### Short exercise:
Gather every line below that contains the word "what", and copy each one. Case counts.

───

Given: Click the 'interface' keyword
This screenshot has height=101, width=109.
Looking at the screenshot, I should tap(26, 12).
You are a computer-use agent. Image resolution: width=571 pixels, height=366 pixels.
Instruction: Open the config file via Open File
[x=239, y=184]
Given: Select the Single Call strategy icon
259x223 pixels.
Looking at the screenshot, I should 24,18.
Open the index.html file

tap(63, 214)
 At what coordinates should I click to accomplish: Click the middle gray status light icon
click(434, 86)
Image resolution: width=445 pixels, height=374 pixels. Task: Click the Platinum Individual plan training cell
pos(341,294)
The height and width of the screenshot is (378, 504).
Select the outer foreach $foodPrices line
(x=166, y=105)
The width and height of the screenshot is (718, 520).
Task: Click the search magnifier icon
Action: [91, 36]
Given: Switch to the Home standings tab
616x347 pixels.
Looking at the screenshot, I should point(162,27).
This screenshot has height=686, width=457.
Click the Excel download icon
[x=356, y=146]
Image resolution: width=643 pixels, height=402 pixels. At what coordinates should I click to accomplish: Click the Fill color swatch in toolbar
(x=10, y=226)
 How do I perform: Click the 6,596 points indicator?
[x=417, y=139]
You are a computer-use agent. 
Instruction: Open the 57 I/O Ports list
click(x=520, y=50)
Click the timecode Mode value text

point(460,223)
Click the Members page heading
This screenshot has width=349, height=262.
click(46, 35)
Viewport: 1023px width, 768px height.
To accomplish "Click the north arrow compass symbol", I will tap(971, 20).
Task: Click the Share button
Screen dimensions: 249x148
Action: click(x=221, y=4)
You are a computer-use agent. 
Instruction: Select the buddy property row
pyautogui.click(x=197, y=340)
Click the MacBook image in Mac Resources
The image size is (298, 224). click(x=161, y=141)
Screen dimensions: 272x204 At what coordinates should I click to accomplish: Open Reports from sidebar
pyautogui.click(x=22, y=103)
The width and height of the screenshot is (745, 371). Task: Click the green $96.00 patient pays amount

───

### Response to this task:
 At what coordinates should I click to accomplish: Click the middle gray status light icon
Image resolution: width=643 pixels, height=402 pixels. At what coordinates should I click to accomplish: Click the Fill color swatch in toolbar
Screen dimensions: 272x204 At what coordinates should I click to accomplish: Open Reports from sidebar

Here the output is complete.